=== Your task ===
Please print the entries below exactly, from the line with "[2024 hot wheels" through the line with "privacy policy", including both of those lines and leaving out all others.

=== Available records ===
○ ○ ○ ○ ○ ○ ○
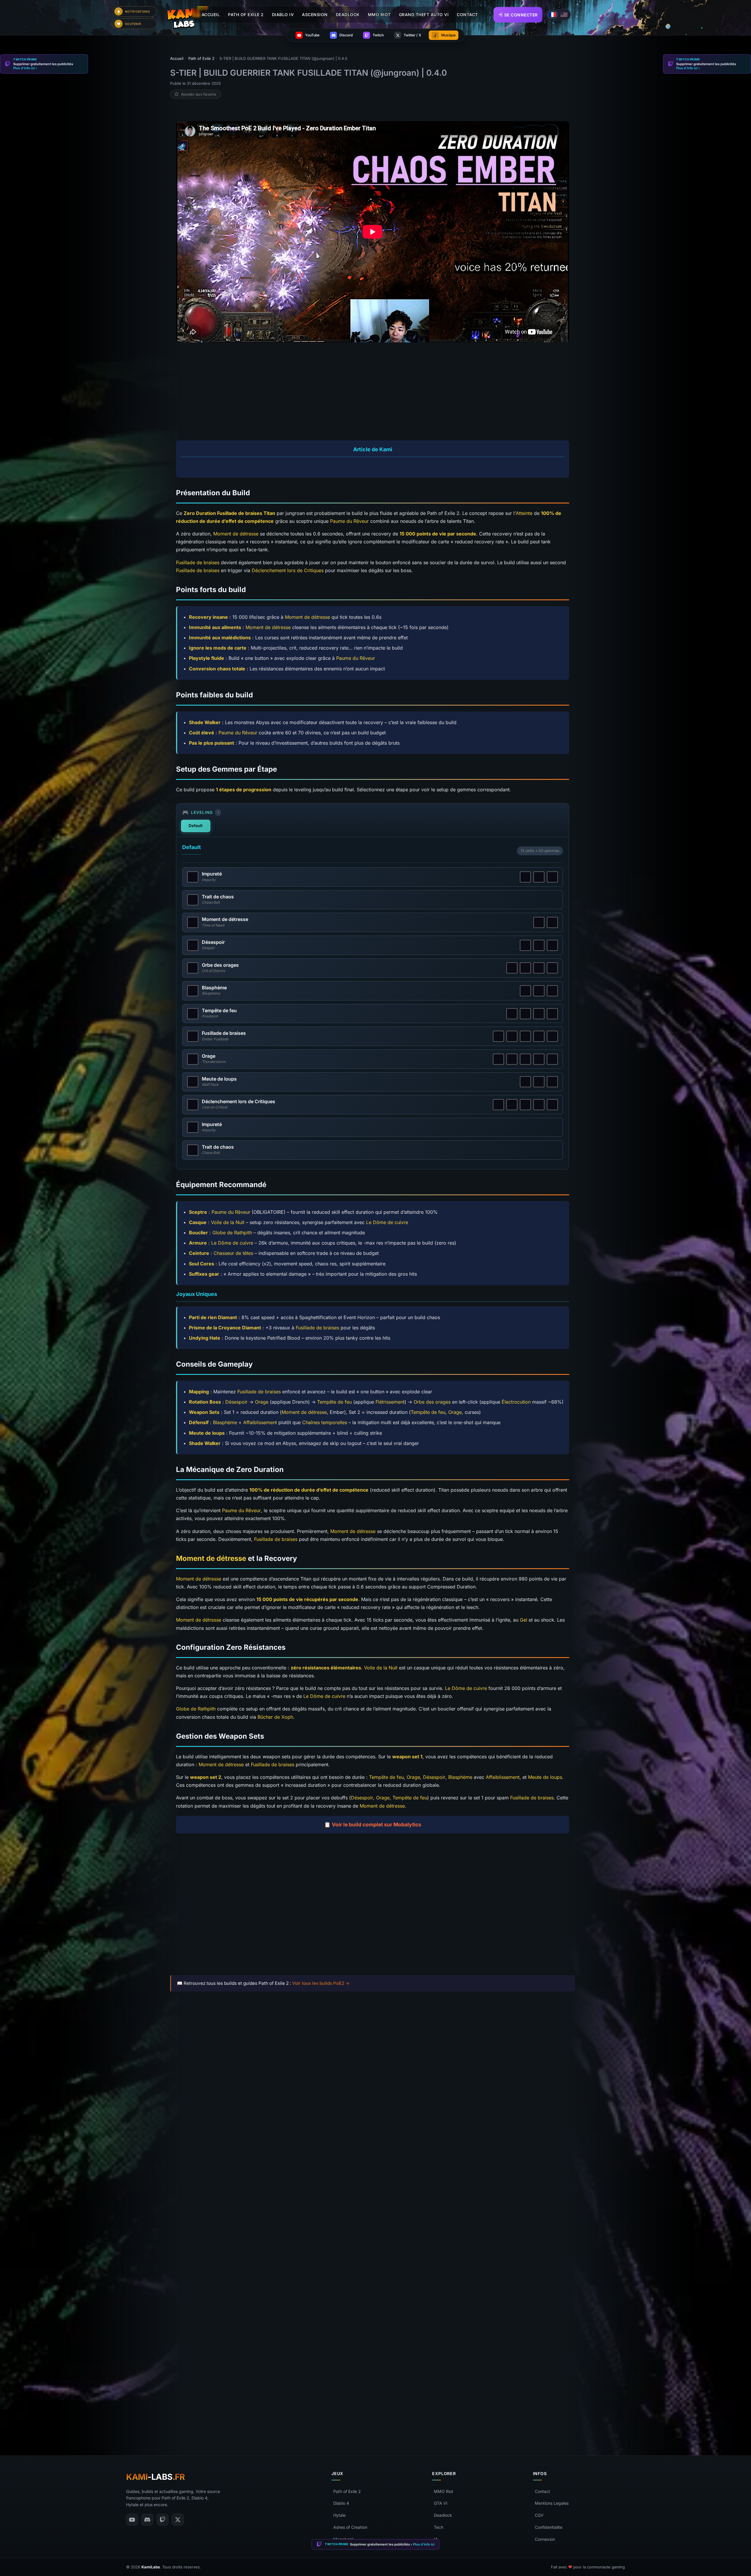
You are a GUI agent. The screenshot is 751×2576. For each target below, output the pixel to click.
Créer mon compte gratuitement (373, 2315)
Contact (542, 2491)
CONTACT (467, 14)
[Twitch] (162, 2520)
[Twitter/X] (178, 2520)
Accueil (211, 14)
○ ○ ○ ○ ○ ○ ○
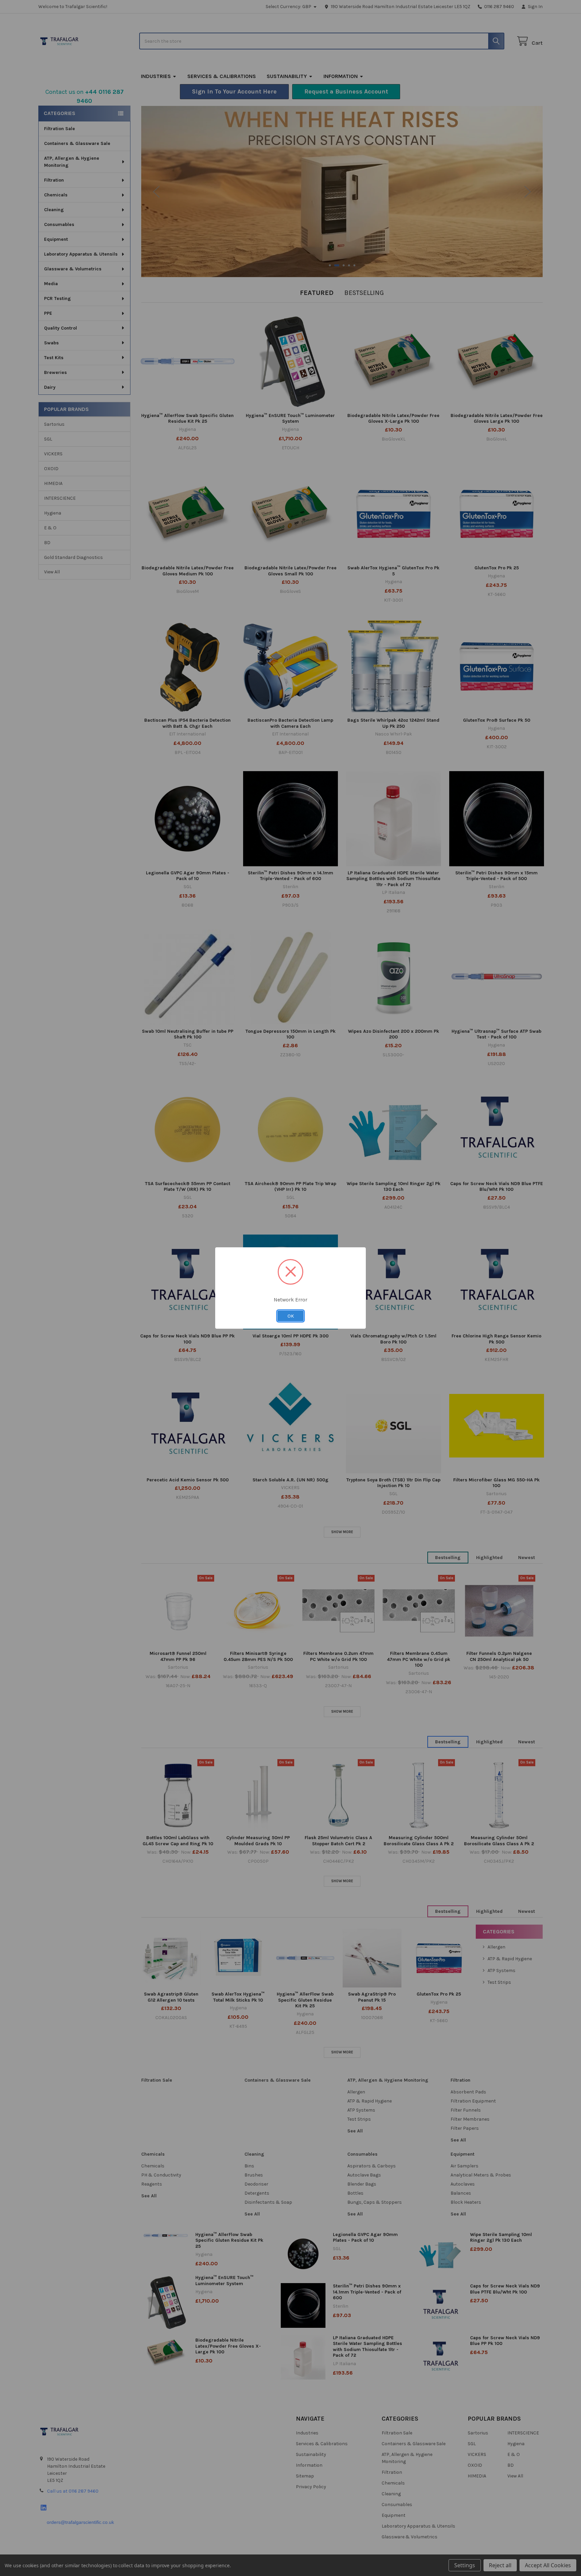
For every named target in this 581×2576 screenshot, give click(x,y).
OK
○ ○ ○ ○ ○ ○ ○
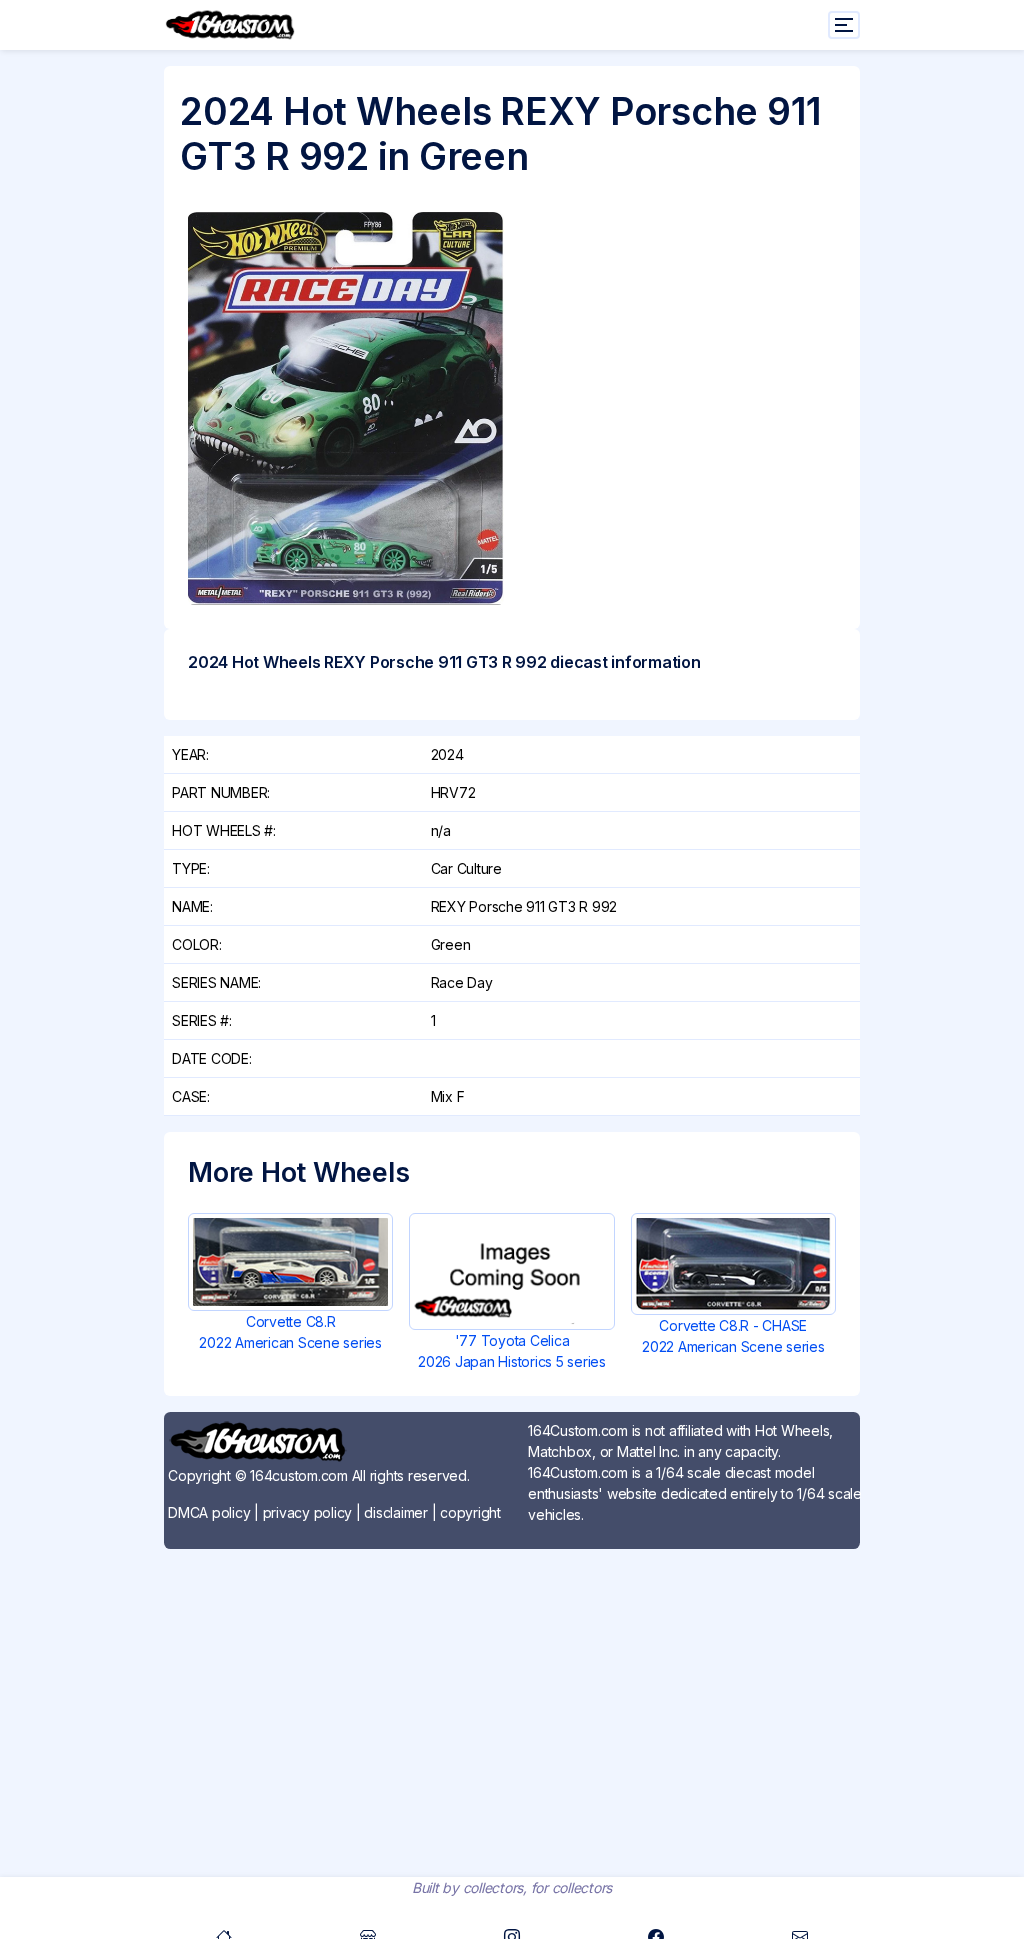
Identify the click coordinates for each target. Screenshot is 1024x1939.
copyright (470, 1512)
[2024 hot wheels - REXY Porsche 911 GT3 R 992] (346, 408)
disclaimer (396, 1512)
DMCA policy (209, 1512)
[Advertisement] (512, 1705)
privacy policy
○ ○ ○ ○ ○ ○ ○
=== Written response ===
[2024 hot wheels - REXY Porsche 911 GT3 R 992] (346, 408)
disclaimer (396, 1512)
DMCA policy (209, 1512)
[Advertisement] (512, 1705)
privacy policy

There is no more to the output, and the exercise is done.